• [EXTRACT PROVIDED]:
12. What is SQL and how is it used?
Answer: The following are the some of the things that a tester has to know (but may not be asked in the interview)What is a cookie? (You must know how to clean cookies)
A small text file of information that certain Web sites attach to a user’s hard drive while the user is browsing the Web site. A Cookie can contain information such as user ID, user preferences, archive shopping cart information, etc. Cookies can contain Personally Identifiable Information.
13. Does a tester have to know about cookie?
Answer: Yes. A tester has to know HOW TO CLEAN cookies (Does not have to know the definition).
14. Why do we need to clean cookies?

• [WORK ITEM]: Continue the software tester interview questions about cookies, starting after the last line shown.

• [EXERCISE DATA]:

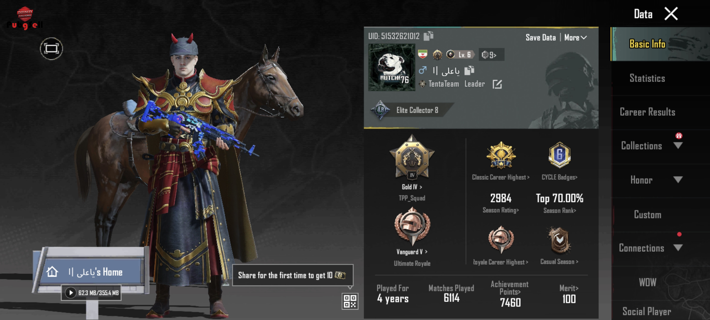
Task: Open the Career Results tab
Action: point(647,112)
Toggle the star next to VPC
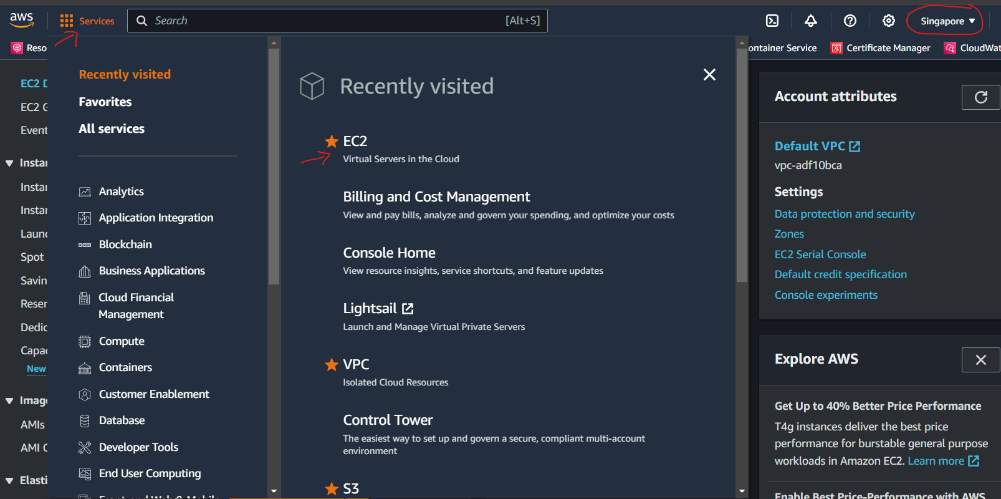The height and width of the screenshot is (499, 1001). pos(330,365)
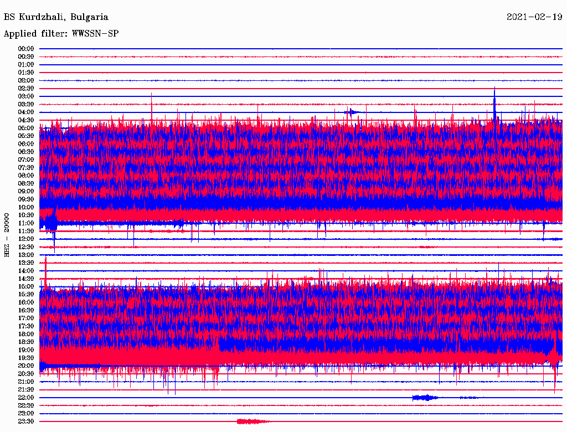Click the station title BS Kurdzhali, Bulgaria
This screenshot has width=567, height=432.
(56, 17)
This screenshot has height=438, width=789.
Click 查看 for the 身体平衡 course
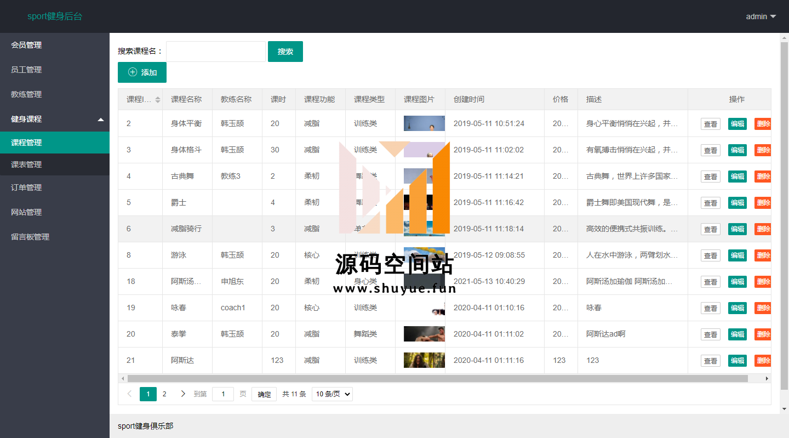tap(710, 124)
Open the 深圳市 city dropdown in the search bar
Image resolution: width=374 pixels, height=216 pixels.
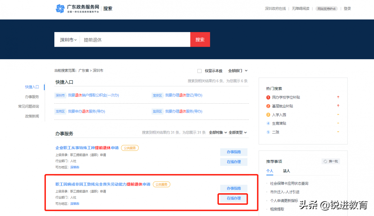(x=67, y=40)
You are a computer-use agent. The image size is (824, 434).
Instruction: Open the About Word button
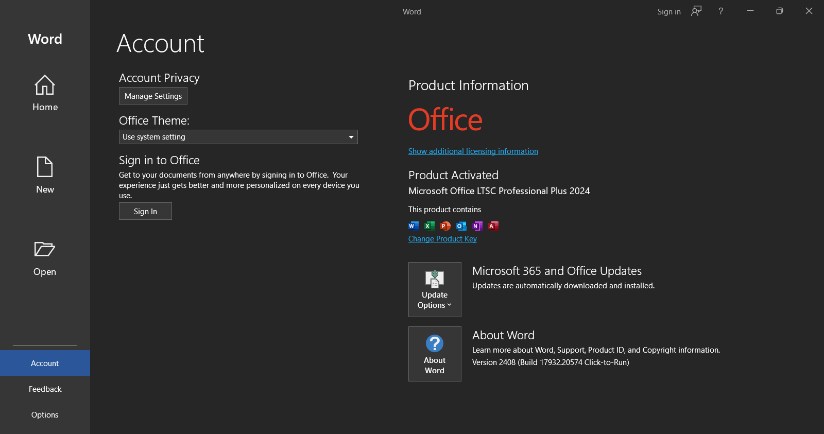tap(435, 354)
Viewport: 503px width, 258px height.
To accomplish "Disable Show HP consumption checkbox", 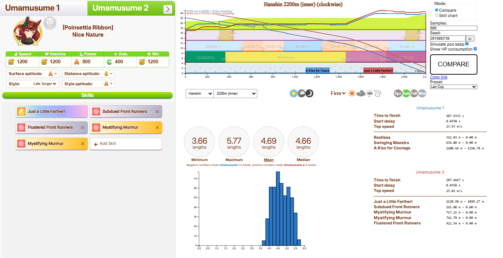I will point(475,49).
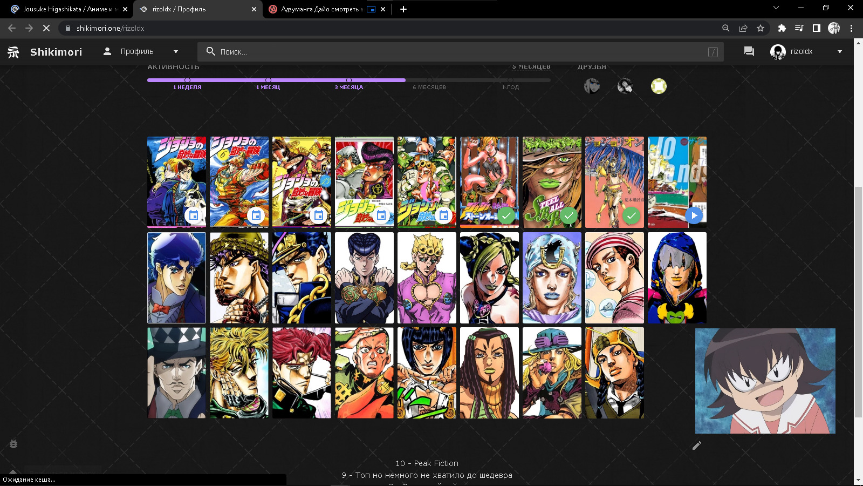Select the 1 МЕСЯЦ marker on activity bar
Screen dimensions: 863x486
coord(268,80)
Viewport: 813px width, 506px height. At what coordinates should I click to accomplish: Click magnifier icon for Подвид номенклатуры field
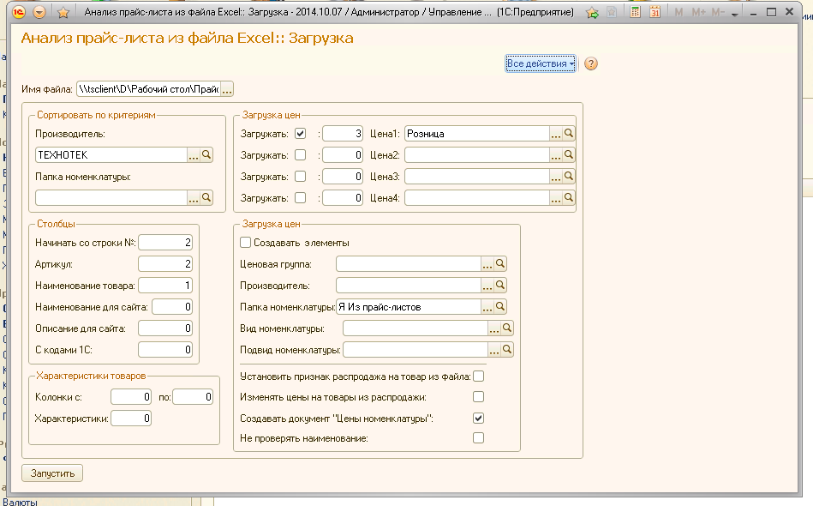pyautogui.click(x=507, y=350)
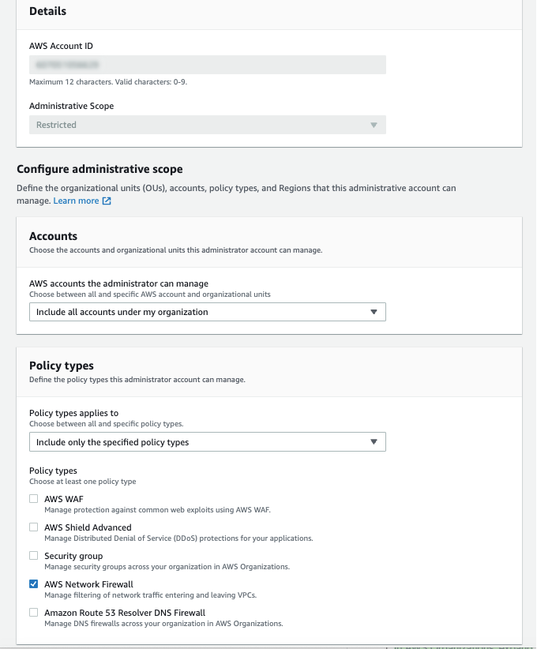Image resolution: width=537 pixels, height=649 pixels.
Task: Check the AWS Shield Advanced checkbox
Action: point(33,527)
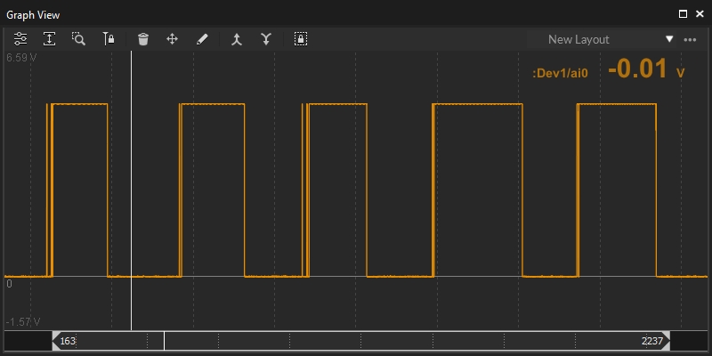Select the zoom region magnifier tool
The image size is (712, 356).
point(78,39)
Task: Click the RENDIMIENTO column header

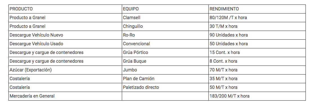Action: (257, 9)
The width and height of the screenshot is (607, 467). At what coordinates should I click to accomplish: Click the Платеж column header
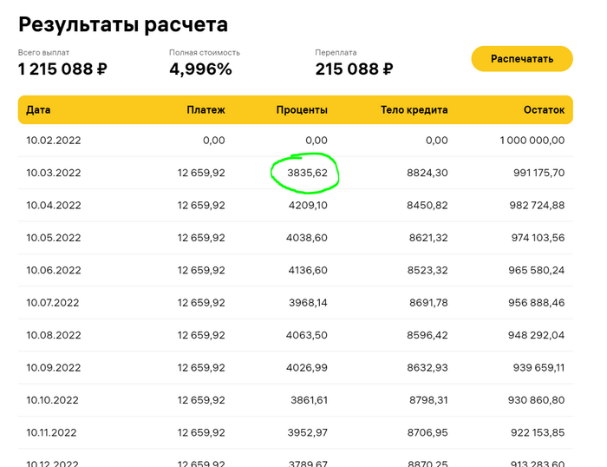click(x=206, y=110)
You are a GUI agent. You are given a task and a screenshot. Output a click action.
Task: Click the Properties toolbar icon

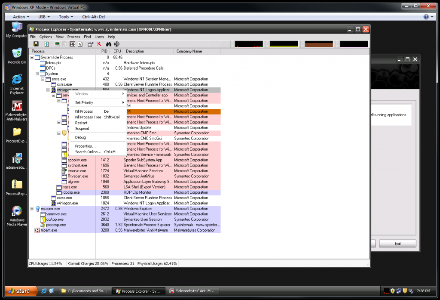click(x=90, y=44)
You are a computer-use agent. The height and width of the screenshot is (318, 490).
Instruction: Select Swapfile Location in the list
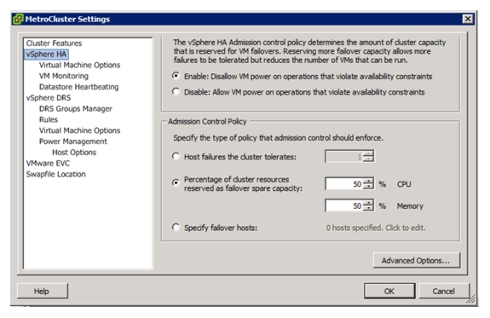click(x=56, y=174)
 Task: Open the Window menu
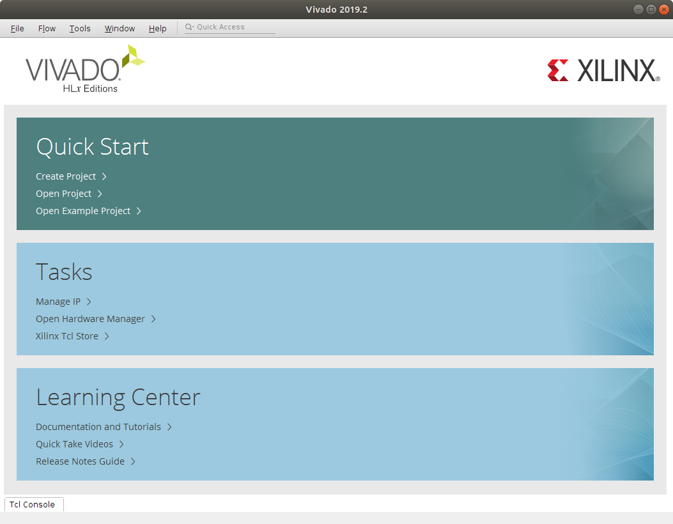point(120,28)
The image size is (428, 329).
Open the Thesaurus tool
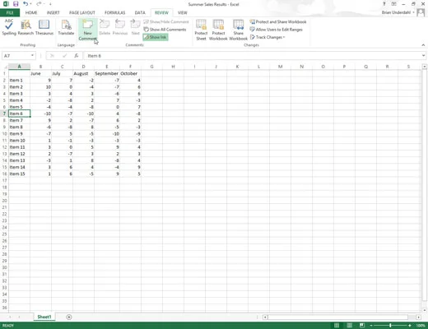[44, 27]
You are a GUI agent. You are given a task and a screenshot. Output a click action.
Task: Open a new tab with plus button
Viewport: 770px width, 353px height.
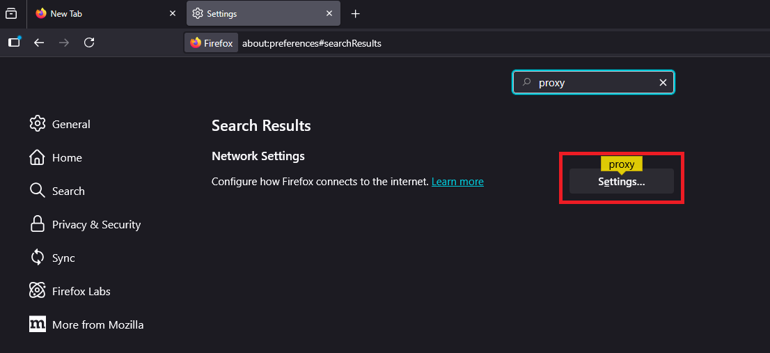click(355, 14)
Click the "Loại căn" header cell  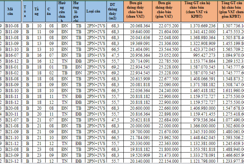[x=95, y=11]
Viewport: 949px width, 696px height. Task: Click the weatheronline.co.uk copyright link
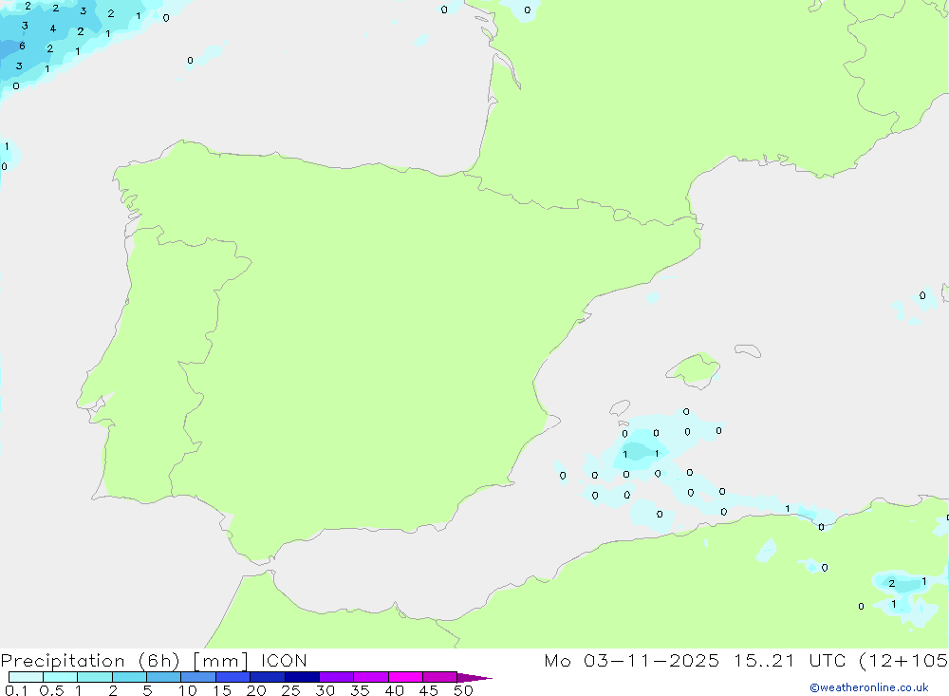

• [WRITTEN REPLY]:
Answer: A tester can clean cookies by opening Internet Explorer browser and Firefox browser (whatever you are using). We need to clean cookies BECAUSE:
When we get a new build, we must clean cookies. (Remember, once the developers fix the defects, the configuration team makes a build and this process continues until the product (application) is ready to handover to the customer). If we don’t clean cookies, then there is a possibility that we may get the same error which was already fixed by the developer. Why? Because the error is sitting inyour computer hard drive and the computer feels easy to get the same information from the hard drive rather than going to the server and pulling new thing for the same thing. For example, let us say, when you were testing a page, there was a button called “OK”. The client decided that “OK” is NOT the right button here, therefore, that button name was changed from “OK” to “Continue”. Accordingly, you wrote a defect saying that “OK” button should be changed to “Continue” button. Now, this defect is fixed (the developer changed the “OK” button to “Continue”). Now, you started testing, there is a possibility that you might see “OK” button again. Why? Because you DID NOT clean your cookies.
Therefore, you must clean your cookies before you starting testing a new build.
15. How to clean cookies?
Answer: Cookies are cleaned in the browsers like IE (Internet Explorer), Firefox, Safari (for MAC and windows both), Netscape and so on.
However, the mostly used (90%) browser is IE (Internet Explorer)
Here is how you clean cookies in IE (Internet Explorer):
1. Open IE (Internet Explorer)
2. On the menu, click Tools–>Internet Options–>Click Delete button (It is in General Tab)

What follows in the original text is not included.